If you are planning a flex-fuel setup, size the injectors for the most demanding fuel and horsepower combination you expect to run. Do not size only for pump gasoline if the car will later run high ethanol content under boost.
Fuel pressure and injector flow
Fuel injectors are rated at a specific pressure. If actual fuel pressure changes, injector flow changes too. Higher pressure can increase flow, while lower pressure can reduce it. However, using pressure as a fix for undersized injectors is not always the best plan because it also affects pump demand, regulator behavior, and tuning data.
Before buying injectors, check the rated pressure, your base fuel pressure, and whether your ECU/tuning software has accurate injector data for the exact part number.
Common injector sizing mistakes
- Using wheel horsepower without margin. If you use wheel horsepower, add margin for drivetrain loss or use crank horsepower.
- Ignoring fuel type. E85 and methanol need more fuel volume than gasoline.
- Assuming 100% duty cycle is safe. A static-open injector leaves no usable headroom.
- Buying huge injectors without data. Oversized injectors with poor injector data can create idle and drivability problems.
- Forgetting fuel pump capacity. Larger injectors do not help if the pump, lines, regulator, or wiring cannot support the required fuel flow.
- Ignoring future upgrades. If you plan more boost later, size for the future setup or expect to buy injectors twice.
Related informational video/resource
Related video guide
Fuel Injector Guide – Which Fuel Injector Is Right For You?
Holley’s video guide is a useful companion if you want a visual explanation of injector selection, flow-rate differences, impedance styles, and EFI context.
Watch the Holley guideI did not embed a random YouTube video here because the search results did not expose a clearly verified YouTube video ID for this exact topic. A verified, relevant external video/resource is better than embedding the wrong clip.
When to use the related calculators
This page answers: “What injector size do I need?” The other tools in this cluster answer adjacent questions:
- Flow Rate Calculator – use this when you need to convert lb/hr to cc/min or cc/min to lb/hr.
- Fuel Injector Duty Cycle Calculator – use this when you already know injector size and want to check whether it is enough.
FAQ
How big should my fuel injectors be?
Your injectors should support your target horsepower at a safe duty cycle. Use horsepower, BSFC, injector count, and duty cycle to estimate the required lb/hr or cc/min per injector.

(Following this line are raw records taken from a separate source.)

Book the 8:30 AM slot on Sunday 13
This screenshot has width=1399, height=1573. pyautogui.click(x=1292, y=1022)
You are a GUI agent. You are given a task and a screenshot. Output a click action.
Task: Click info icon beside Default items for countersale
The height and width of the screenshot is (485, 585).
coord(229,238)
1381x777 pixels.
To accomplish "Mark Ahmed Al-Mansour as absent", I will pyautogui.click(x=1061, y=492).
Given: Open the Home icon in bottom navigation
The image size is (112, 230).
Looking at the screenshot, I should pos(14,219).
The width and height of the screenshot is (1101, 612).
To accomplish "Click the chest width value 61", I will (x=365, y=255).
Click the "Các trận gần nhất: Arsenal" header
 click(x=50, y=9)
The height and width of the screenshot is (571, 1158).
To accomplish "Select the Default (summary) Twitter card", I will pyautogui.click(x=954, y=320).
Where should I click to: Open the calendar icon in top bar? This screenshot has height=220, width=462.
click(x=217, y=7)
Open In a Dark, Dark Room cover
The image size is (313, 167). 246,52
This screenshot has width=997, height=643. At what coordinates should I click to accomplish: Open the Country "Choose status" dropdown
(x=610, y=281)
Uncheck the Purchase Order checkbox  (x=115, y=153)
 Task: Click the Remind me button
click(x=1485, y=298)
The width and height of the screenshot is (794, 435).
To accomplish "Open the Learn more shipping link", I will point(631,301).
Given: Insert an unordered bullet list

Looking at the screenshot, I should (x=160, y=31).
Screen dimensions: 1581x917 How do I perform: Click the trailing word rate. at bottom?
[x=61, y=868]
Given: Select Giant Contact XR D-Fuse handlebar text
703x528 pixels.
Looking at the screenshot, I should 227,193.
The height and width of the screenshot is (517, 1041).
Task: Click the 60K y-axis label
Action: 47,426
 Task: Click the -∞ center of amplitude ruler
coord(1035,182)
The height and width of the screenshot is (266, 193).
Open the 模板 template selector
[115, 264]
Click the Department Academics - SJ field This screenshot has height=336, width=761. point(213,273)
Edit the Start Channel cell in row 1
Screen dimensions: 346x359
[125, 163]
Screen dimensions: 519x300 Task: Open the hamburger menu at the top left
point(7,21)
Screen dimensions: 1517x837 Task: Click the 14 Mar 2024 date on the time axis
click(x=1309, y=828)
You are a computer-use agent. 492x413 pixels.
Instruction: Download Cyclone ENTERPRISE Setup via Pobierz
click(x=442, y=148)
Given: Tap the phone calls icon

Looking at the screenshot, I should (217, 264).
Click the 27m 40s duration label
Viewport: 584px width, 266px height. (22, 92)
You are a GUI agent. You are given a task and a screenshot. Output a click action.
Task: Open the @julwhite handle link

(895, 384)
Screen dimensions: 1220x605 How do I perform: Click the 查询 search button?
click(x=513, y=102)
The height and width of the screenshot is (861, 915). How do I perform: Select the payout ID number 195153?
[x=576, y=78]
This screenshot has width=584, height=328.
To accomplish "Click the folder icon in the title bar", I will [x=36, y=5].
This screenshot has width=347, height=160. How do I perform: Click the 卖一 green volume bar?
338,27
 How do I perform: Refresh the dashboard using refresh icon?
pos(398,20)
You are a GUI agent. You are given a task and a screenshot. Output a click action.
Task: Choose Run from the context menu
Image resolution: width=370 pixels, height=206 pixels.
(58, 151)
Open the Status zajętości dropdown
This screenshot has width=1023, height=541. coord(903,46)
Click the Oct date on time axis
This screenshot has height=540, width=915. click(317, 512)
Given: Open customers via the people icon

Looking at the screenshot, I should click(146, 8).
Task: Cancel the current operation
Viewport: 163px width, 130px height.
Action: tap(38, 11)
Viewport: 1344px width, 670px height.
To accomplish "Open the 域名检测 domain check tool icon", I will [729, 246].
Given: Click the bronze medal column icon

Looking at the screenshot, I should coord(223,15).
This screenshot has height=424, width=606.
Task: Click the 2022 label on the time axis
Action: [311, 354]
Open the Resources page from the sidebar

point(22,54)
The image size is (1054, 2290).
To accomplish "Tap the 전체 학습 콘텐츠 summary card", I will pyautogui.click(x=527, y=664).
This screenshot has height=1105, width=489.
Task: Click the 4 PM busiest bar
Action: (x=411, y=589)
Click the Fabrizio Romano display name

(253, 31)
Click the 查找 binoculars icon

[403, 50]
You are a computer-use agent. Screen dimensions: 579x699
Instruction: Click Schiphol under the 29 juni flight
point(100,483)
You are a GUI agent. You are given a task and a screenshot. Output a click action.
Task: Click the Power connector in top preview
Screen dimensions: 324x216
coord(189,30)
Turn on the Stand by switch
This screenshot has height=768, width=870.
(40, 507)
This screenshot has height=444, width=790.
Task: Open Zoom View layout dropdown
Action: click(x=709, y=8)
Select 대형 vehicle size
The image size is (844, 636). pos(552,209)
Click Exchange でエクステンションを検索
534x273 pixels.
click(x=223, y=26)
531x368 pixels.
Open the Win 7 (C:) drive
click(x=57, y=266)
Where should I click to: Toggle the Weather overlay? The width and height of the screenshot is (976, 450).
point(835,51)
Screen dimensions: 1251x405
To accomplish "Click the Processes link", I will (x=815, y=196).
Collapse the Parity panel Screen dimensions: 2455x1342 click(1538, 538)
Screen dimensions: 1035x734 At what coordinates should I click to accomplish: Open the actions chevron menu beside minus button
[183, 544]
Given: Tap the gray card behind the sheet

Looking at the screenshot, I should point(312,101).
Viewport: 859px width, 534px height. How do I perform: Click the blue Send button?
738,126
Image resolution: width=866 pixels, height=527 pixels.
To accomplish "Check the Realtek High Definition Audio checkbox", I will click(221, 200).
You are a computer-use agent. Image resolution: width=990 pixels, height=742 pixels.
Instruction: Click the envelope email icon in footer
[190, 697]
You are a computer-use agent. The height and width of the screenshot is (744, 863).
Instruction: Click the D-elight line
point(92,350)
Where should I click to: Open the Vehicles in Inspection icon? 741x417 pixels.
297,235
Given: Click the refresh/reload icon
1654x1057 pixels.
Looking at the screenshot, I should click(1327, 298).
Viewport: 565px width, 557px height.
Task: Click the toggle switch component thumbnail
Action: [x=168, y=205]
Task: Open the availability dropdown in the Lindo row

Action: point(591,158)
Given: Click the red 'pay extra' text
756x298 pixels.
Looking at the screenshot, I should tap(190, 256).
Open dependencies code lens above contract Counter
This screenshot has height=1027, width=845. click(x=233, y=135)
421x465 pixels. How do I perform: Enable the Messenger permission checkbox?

What is the formula for injector size?
The common formula is: injector size = horsepower × BSFC ÷ number of injectors ÷ duty cycle.
Is cc/min the same as lb/hr?
No. They are different flow-rate units. For gasoline, a common estimate is 1 lb/hr ≈ 10.5 cc/min.
What duty cycle should I use for injector sizing?
Many calculators use 80% or 85%. More conservative setups may use 70% to leave more headroom.
Do turbo engines need bigger injectors?
Usually yes. Boosted engines often use a higher BSFC estimate, which increases required injector size for the same horsepower target.
Do I need bigger injectors for E85?
Usually yes. E85 requires more fuel volume than gasoline, so injector and fuel pump requirements increase.
Can injectors be too big?
Yes. Modern injectors with good data can handle a wide range, but extremely oversized injectors can make idle and low-load tuning harder.
Should I use crank horsepower or wheel horsepower?
Crank horsepower is usually more conservative. If using wheel horsepower, add margin for drivetrain loss and future upgrades.